Now don't get me wrong, this website has offered me a lot of information that I've gratefully accepted and used towards my hair, a lot of thanks to the helpful members of this community. It's gotten me started on my process towards maintaining my hair.

But then its also the problem. The first week I realized my hairline was receding (a good 2~3 months ago) I spent just around 3 hours per day on this website. Getting that prickly hot feeling on my scalp (stess and fear). Check. Not moving and be a grouchy prick to all my friends and family. Check. Spending hours just checking myself out and looking at how bad my hairline was. Check.

Then I locked my laptop. I told my dad to lock my iPad. 

Yeah, I still spend quite some time looking at myself in the mirror. Yeah, I'm still conscious that I'm losing hair. But I'm not spending hours in front of a screen leading to more stress about my hair that really results in more hair loss.

Here's my tip to people on this website: Get the info you need, and leave as soon as possible. Enjoy your life. Limit you time to a small amount atleast. Your life is out there. So many possibilities. So many oppurutunites. Don't waste it on like hair. Not worth it at all.

I'm sorry if this thread will be removed because it breaks the Terms of Service or something if I'm criticizing it. But if the admins really care about the people and their hair, this thread should be accepted.

----------


## Winston

> I've realized the source of my depression.
> 
> This website.
> 
> Now don't get me wrong, this website has offered me a lot of information that I've gratefully accepted and used towards my hair, a lot of thanks to the helpful members of this community. It's gotten me started on my process towards maintaining my hair.
> 
> But then its also the problem. The first week I realized my hairline was receding (a good 2~3 months ago) I spent just around 3 hours per day on this website. Getting that prickly hot feeling on my scalp (stess and fear). Check. Not moving and be a grouchy prick to all my friends and family. Check. Spending hours just checking myself out and looking at how bad my hairline was. Check.
> 
> Then I locked my laptop. I told my dad to lock my iPad. 
> ...


 You are wise beyond your years. I think this is great advice!

----------


## Aames

I came for the hair loss advice but stay for the community and the lols. Also, I occasionally like to help people.

----------


## Exodus

Yeah I came to that conclusion.


And then I bought some clippers and buzzed the shit out of my hair.

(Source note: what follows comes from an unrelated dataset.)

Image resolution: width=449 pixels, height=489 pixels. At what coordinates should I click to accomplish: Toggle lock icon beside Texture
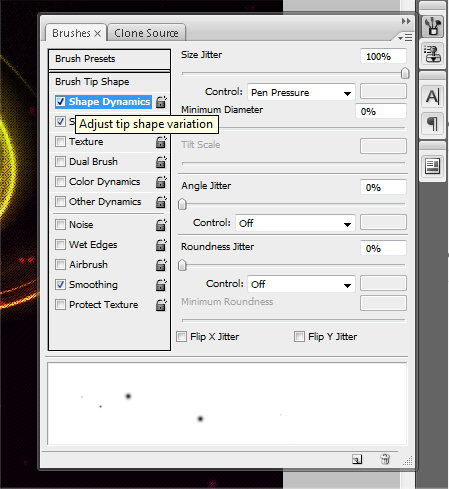[161, 142]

I hardly visit this place.


...

----------


## DannyBoyy7

> Yeah I came to that conclusion.
> 
> 
> And then I bought some clippers and buzzed the shit out of my hair.
> 
> 
> I hardly visit this place.
> 
> 
> ...


 


I never really came to this site (or other sites same to this) for help i pretty much come here to try to help others...ever since i got to the point of acceptance of going bald and stopped worrying etc not only do i try to help others i look up things like hairloss etc out of intrest now like how did others deal with it are they still dealing with it how old was they when it started etc etc...some people think i havent accepted hence why im here and why i came here in the first place which is not true.

----------


## ChrisM

> I never really came to this site (or other sites same to this) for help i pretty much come here to try to help others...ever since i got to the point of acceptance of going bald and stopped worrying etc not only do i try to help others i look up things like hairloss etc out of intrest now like how did others deal with it are they still dealing with it how old was they when it started etc etc...some people think i havent accepted hence why im here and why i came here in the first place which is not true.


  Yes I have to agree since coming to this site it has been exceedingly depressing and negative and it has crazy dudes like ItsMyHairs, Highlander, Aames and Patiently Waiting and others still who attack others with arrogant and condescending remarks and then cry foul when you answer back to defend yourself in kind and those of Highlander bordering on the racial and the religiously offensive which have no place on a hair loss forum and yet his remarks get taken down over and over again by a lenient moderator. The board has supporting people but they are either chased off or suffer from the same attacks and come here less and less over time.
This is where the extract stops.